Brasil terá um aiatolá à frente da educação, diz Clóvis Rossi
O jornalista Clóvis Rossi observa que a ideia de Ricardo Vélez Rodríguez, futuro ministro da Educação do governo de Jair Bolsonaro, de criar ''conselhos de ética' para zelar "pela reta educação moral dos alunos", 'tem todo o cheiro da polícia moral adotada no Irã' ; 'Quem é que vai definir o que é 'reta educação moral'? Um ministro que acha que se deve comemorar o golpe de 1964, aquele mesmo que prendeu, sequestrou, matou, torturou, baniu e exilou milhares de pessoas, censurou a imprensa, fechou o Congresso, cassou mandatos políticos e praticou outras barbaridades?", questiona
247 - Apesar do presidente eleito Jair Bolsonaro (PSL) ter uma "confessada admiração" pelo presidente dos Estados Unidos, Donald Trump, o "seu governo caminha para se aproximar do Irã dos aiatolás, curiosamente um dos grandes inimigos de Trump", diz o colunista da Folha de S. Paulo Clóvis Rossi em referência "a ideia do escolhido para ministro da Educação, Ricardo Vélez Rodríguez, de criar "conselhos de ética" para zelar "pela reta educação moral dos alunos". Para ele, "a proposta tem todo o cheiro da polícia moral adotada no Irã (entre outros países muçulmanos, como a Arábia Saudita)".

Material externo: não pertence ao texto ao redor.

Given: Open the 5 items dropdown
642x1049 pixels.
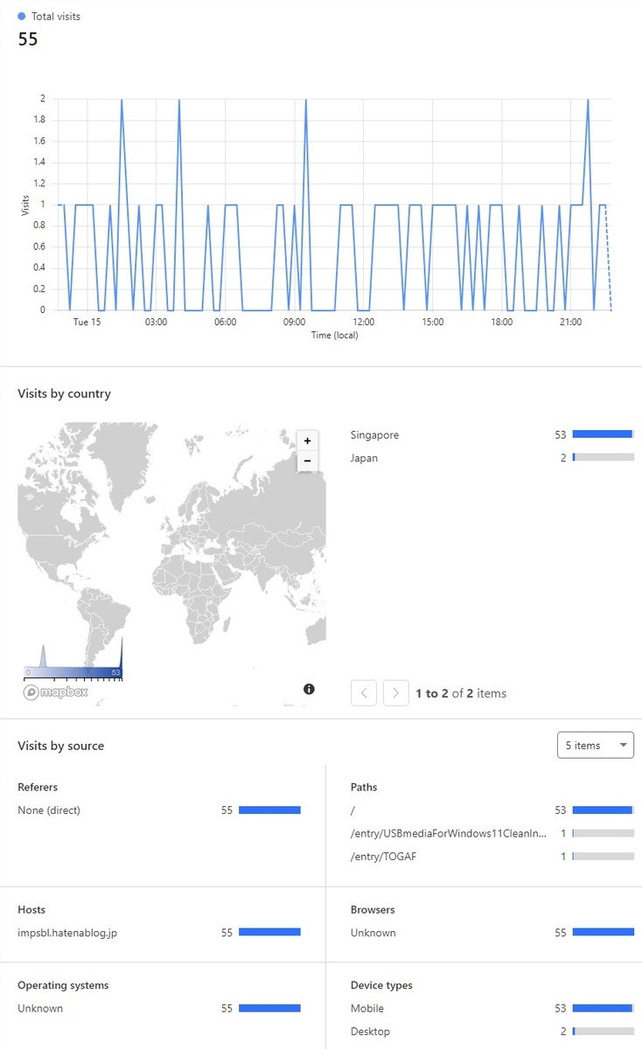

"Quem é que vai definir o que é "reta educação moral"? Um ministro que acha que se deve comemorar o golpe de 1964, aquele mesmo que prendeu, sequestrou, matou, torturou, baniu e exilou milhares de pessoas, censurou a imprensa, fechou o Congresso, cassou mandatos políticos e praticou outras barbaridades?", ressalta.
"Pode até se chamar de conselho de ética, mas não será diferente do fundamentalismo religioso (no caso católico, em vez de muçulmano) que caracteriza o Irã", observa.